# UR QUATTRO SITTING IN BARN!!!



## tserof (Aug 22, 2004)

I know of a black ur quattro thats sitting in a barn in nothern Maine its complete but im not sure if there is any thing that might be special about the car, other than the fact that it is rare. How different where all of these cars that were shipped over here? were some more rare than others, like boday color interior ect.? (its an early style car FYI)
Im going to make a trip back to this very remote place and maybe snap a few pics before the summer is over. http://****************.com/smile/emthup.gif


----------



## delta v (Jun 8, 2001)

*Re: UR QUATTRO SITTING IN BARN!!! (tserof)*

You know the owner? He looking/considering a sell? Any other details?
Don't tease us like this!


----------



## tserof (Aug 22, 2004)

*Re: UR QUATTRO SITTING IN BARN!!! (delta v)*

yes i know the guy who has it. It was given/traded to him and he knows he has something special. Im not sure of his plans..car has 165k and looks to be in great shape over all


----------



## Quattro Krant (Sep 15, 2004)

*Re: UR QUATTRO SITTING IN BARN!!! (tserof)*


_Quote, originally posted by *tserof* »_yes i know the guy who has it.
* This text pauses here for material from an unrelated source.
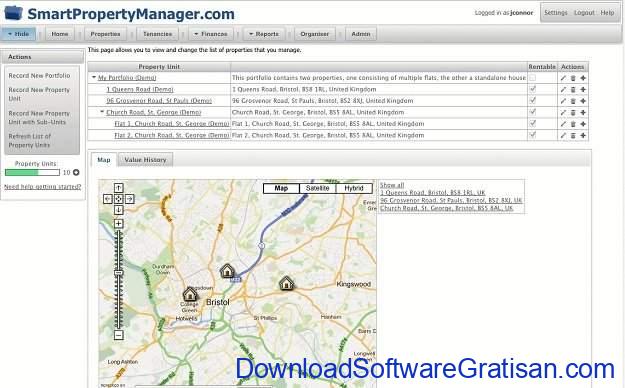The image size is (625, 388).
Task: Uncheck Rentable for Flat 2, Church Road
Action: point(533,135)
It was given/traded to him and he knows he has something special. Im not sure of his plans..car has 165k and looks to be in great shape over all
Sounds like one of those idiots who thinks that the 70 Cuda they have sitting in a field rotted in half is worth $65,000


----------



## tserof (Aug 22, 2004)

*Re: UR QUATTRO SITTING IN BARN!!! (Quattro Krant)*


_Quote, originally posted by *Quattro Krant* »_Sounds like one of those idiots who thinks that the 70 Cuda they have sitting in a field rotted in half is worth $65,000









Tell me about it I hope to save this car but that might take a while to get from the owner. Either way its a cool car, and you gotta love thoes car in barn storys







I will put some pics up when i go back to his house http://****************.com/smile/emthup.gif


----------



## delta v (Jun 8, 2001)

*Re: UR QUATTRO SITTING IN BARN!!! (tserof)*

I always dream of finding a barn car...I know there is one for me somewhere...


----------



## tserof (Aug 22, 2004)

*Re: UR QUATTRO SITTING IN BARN!!! (delta v)*

as do I








and I found one but like many peoples stories its going to be a hard one to get


----------



## WAUOla (Apr 15, 2005)

Quick Q;
can you get a decent pic of the car and its color?
Trying to sort out the blacks on the urquattros...


----------



## URQ (Mar 19, 2004)

When I got mine it had been sitting under a car cover in the garage for 10 years. 
Then you find out that all the hoses were rotten and the fuel system needed changing from sitting.
But well worth the price I payed....


----------



## urquattro83 (Apr 24, 2005)

*Re: (URQ)*

There aren't any running urqs in my country, however about 5km from my home my friends found one. Golden paintjob, 1983 model. I must take a look at it and if I succeed in convincing the owner (who doesn't have a clue what he has) in selling it, then it's party time...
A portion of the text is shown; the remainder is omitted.